Я шел на крышу как на исповедь и впервые держал Люду за руку, отчего волновался еще сильнее.

- Так нормально? – спросил я, укутав ее в одеяло. – Не холодно?

- Нет, - улыбнулась она, сидя на выступе как воробушек.

- Если замерзнешь, сразу скажи, о`кей?

- Хорошо. Но пока мне тепло, - снова мило улыбнулась она.

Я сел рядом с ней. Специально привел ее на этот маленький выступ, чтобы быть как можно ближе. Сунул руку под одеяло, залез в карман олимпийки, и тут опомнился, что забыл в палате фотографию Лизы. 

- Люд, подождешь пару минут, ладно? Я кое-что забыл взять, - вставая с выступа, сказал я.

- Конечно, куда же я денусь. Ты так меня закутал, что сложно теперь даже пошевелиться, - посмеялась она.

Меня очень радовало то, что она согласилась уделить мне время, и то, какое у нее было настроение. Наконец она не сопротивлялась поговорить со мной.

Зашел в отделение и, удачно преодолев пустующий пост, тихонько прошел в самый конец коридора. Зашел в палату, нашел в тумбочке фотографию и поспешил обратно. Дернул за ручку металлической двери, и тут меня ждал сюрприз: дверь была закрыта на ключ. В панике побежал к посту – никого, постучался в сестринскую, но и там никто не открыл. В поисках медсестры прошелся по всем палатам, но ее нигде не было. Оставалось только закричать на все отделение, чтобы она пришла. Вернулся к посту, пошарил на столе, подумав, что она могла оставить тут ключ, но кроме бумаг и пробирок ничего не было.

- Царев! – я вздрогнул от голоса за спиной. – Ты опять взялся за старое? Опять на крышу ползал? Я когда зашла в палату и бнаружила, что тебя нет, так и подумала, что ты туда отправился! Крадется он обратно на цыпочках, думает, я слепая! Думает, он тут самый умный!

- Откройте дверь, пожалуйста! Мне нужно на пять минут выйти, - говорил скороговоркой я.

- Я на твою тумбочку поставлю табличку с больничным режимом, чтобы он всегда был у тебя перед глазами! – громким шепотом строго проговорила она. – А ну быстро иди в палату! У тебя утром операция, а ты на крышах покуриваешь! Вот твой отец придет, я ему все расскажу.


- Да не курю я, и никогда не пробовал. У меня личная жизнь сейчас решается, понимаете? Там, на крыше, девчонка ждет…
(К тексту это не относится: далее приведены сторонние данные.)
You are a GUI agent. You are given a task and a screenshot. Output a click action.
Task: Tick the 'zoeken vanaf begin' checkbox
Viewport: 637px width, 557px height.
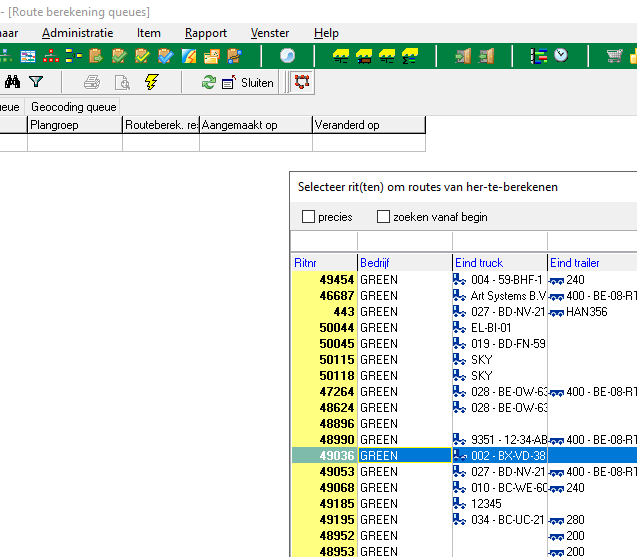point(383,217)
- Ой, Царев! – покачала головой медсестра. – Знаю я твои шуточки. В прошлый раз тебя на крыше вертолет ждал, на котором ты собирался полететь к обезьянкам Африку.

- Я же шутил тогда. А теперь правду говорю! Девочка замерзнет, если дверь не откроете.
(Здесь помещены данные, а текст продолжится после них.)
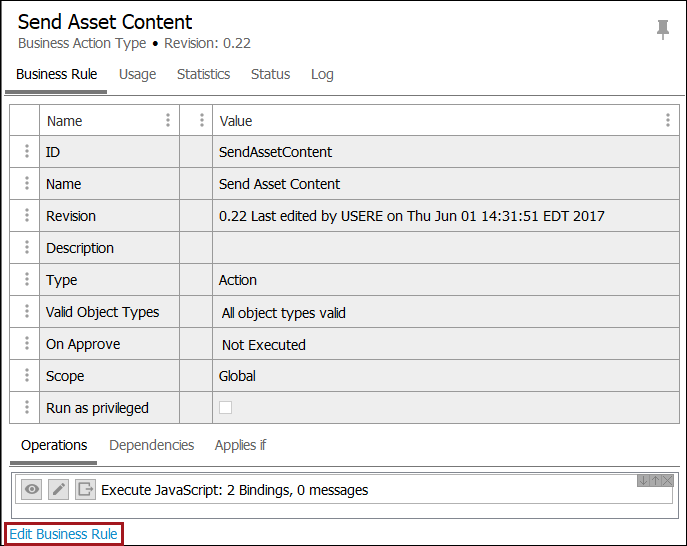Remove the Execute JavaScript operation with X
The image size is (687, 546).
668,481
- Угу, угу, - медсестра уткнула руки в бока. – Да хоть сам президент тебя сидит и ждет на этой крыше, все равно не открою! И сторожу уже позвонила и сказала, чтобы запер эту крышу на амбарный замок, чтоб никто не шастал туда. Всё! Спасть иди! А не то сейчас все отделение мне перебудишь! – она развернулась и пошла в сестринскую.
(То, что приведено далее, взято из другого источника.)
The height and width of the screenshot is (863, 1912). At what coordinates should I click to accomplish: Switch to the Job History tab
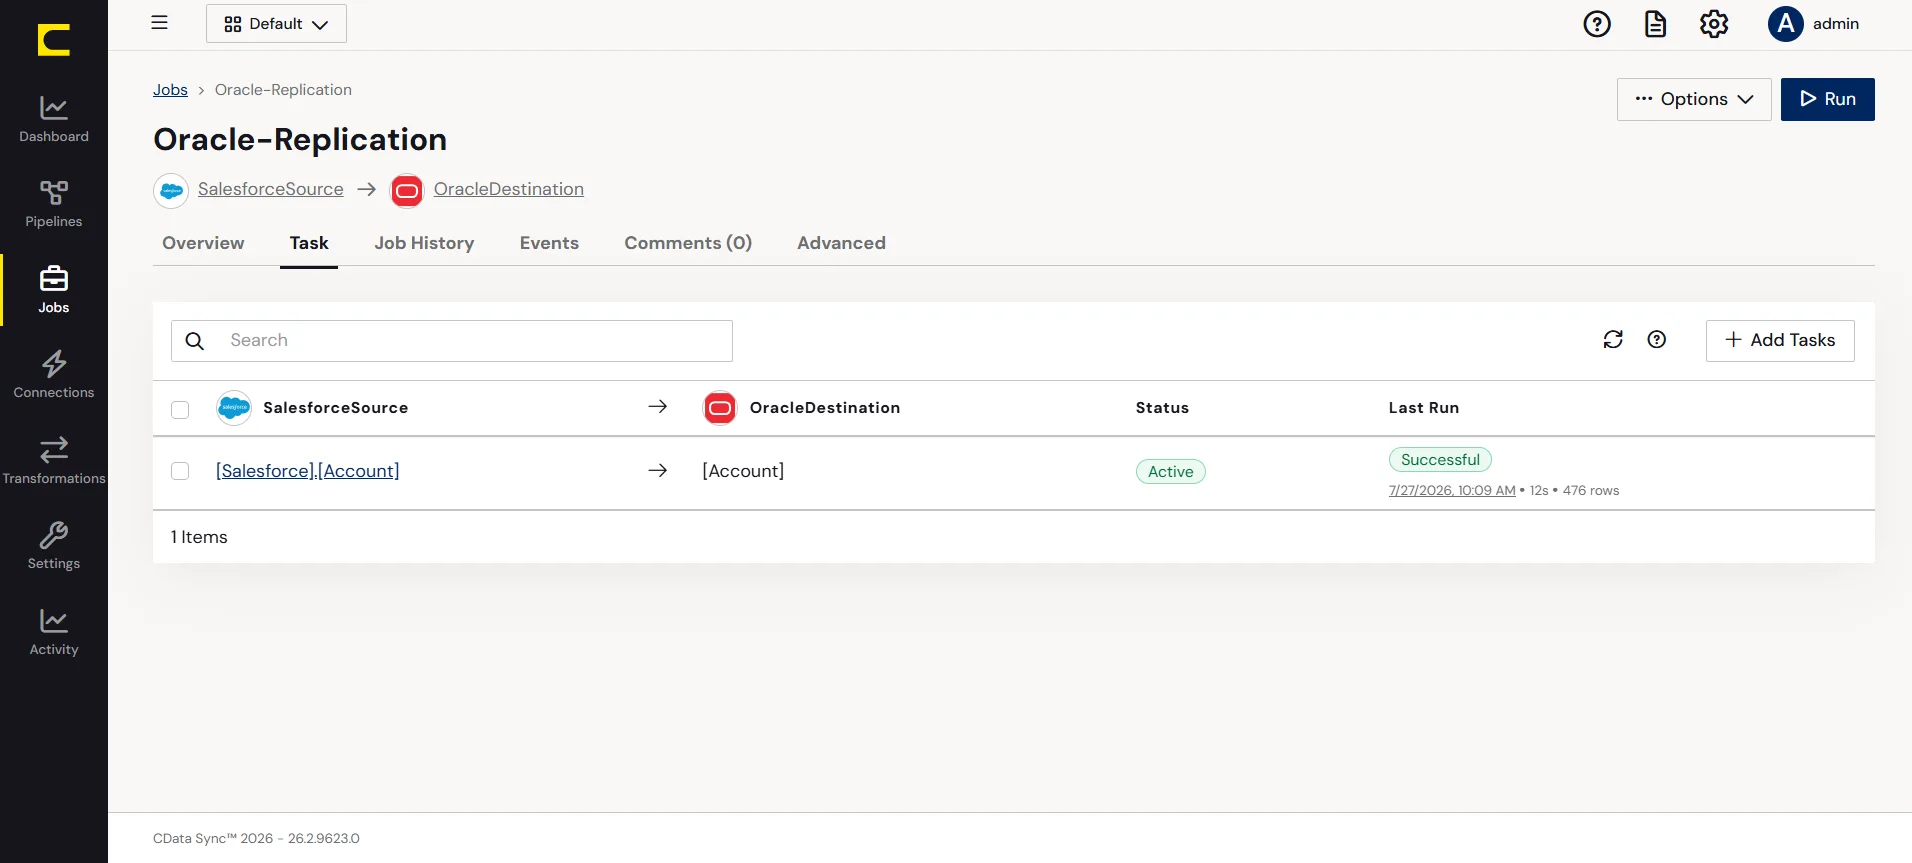click(424, 243)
 - Да будьте же вы человеком! – крикнул я на весь коридор. – Откройте эту чертову дверь! Там девочка на крыше мерзнет, слышите!

- А ну-ка не ори мне тут! – рявкнула медсестра. – А не то сейчас вколю тебе успокоительное!

Медсестра зашла в сестринскую. Я выхаживал по коридору не зная что делать. Может, здесь есть еще какой-нибудь выход? Но я впустую оббежал все отделение, так и не найдя способа выбраться.

Если Люду заперли на крыше, то она точно подумает, что это сделал я…

Я выманил ее на крышу, сделал вид, что мне нужно отлучиться и запер ее. Зимой. На крыше. В одеяле и тапочках. Отлично. Хорошее начало наших дружеских отношений. Слов нет.

Глава 33. Тысячи разноцветных фейерверков

Когда он пришел за мной в палату и, взяв за руку, повел на крышу, у меня не было ни единой мысли, что это всего лишь продолжение его жестокой игры. На крыше он сказал, что что-то забыл и, пообещав, что вернется через пару минут, ушел. Я сидела на маленьком выступе и ждала его, вдыхала прохладный воздух, и с высоты смотрела на далекие огоньки, на машины, которые словно игрушечные двигались по мосту, а под мостом шел поезд, нарушая городскую тишину.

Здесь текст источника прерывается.